### Problem to work on
Below are the records; copy exactly the stretch from the line containing "Screenshot is 246x2576." through the line containing "Pogledaj ocene", both ends included, and nothing else.

BEGIN Extracted material

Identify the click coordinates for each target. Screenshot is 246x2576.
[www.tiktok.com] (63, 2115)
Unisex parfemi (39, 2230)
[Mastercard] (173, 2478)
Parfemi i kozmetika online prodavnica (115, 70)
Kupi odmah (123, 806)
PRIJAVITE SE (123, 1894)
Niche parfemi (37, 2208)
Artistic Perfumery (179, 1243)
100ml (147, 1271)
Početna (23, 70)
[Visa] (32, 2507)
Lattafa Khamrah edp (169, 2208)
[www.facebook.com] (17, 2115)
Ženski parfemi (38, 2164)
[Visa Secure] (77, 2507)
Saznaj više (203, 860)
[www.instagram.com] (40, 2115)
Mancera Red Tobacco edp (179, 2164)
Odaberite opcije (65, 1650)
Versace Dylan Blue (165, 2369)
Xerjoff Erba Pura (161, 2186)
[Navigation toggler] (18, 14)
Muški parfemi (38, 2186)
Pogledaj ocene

END Extracted material
BEGIN Extracted material

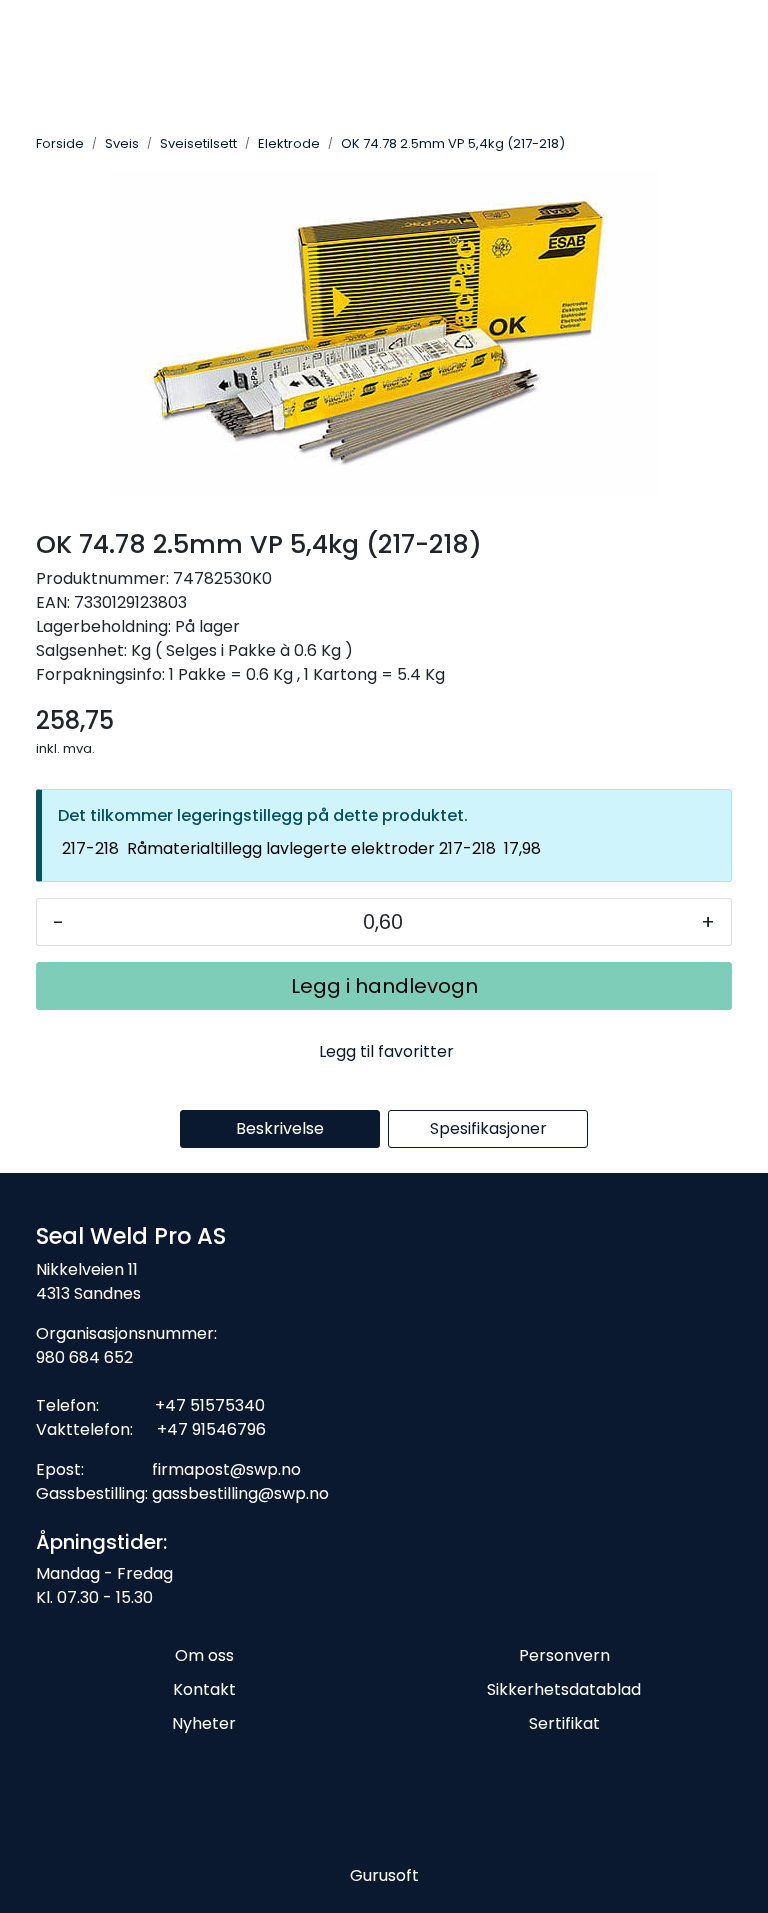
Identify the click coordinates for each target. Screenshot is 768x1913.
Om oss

END Extracted material

### Exercise answer
Identify the click coordinates for each target. Screenshot is 246x2576.
[www.tiktok.com] (63, 2115)
Unisex parfemi (39, 2230)
[Mastercard] (173, 2478)
Parfemi i kozmetika online prodavnica (115, 70)
Kupi odmah (123, 806)
PRIJAVITE SE (123, 1894)
Niche parfemi (37, 2208)
Artistic Perfumery (179, 1243)
100ml (147, 1271)
Početna (23, 70)
[Visa] (32, 2507)
Lattafa Khamrah edp (169, 2208)
[www.facebook.com] (17, 2115)
Ženski parfemi (38, 2164)
[Visa Secure] (77, 2507)
Saznaj više (203, 860)
[www.instagram.com] (40, 2115)
Mancera Red Tobacco edp (179, 2164)
Odaberite opcije (65, 1650)
Versace Dylan Blue (165, 2369)
Xerjoff Erba Pura (161, 2186)
[Navigation toggler] (18, 14)
Muški parfemi (38, 2186)
Pogledaj ocene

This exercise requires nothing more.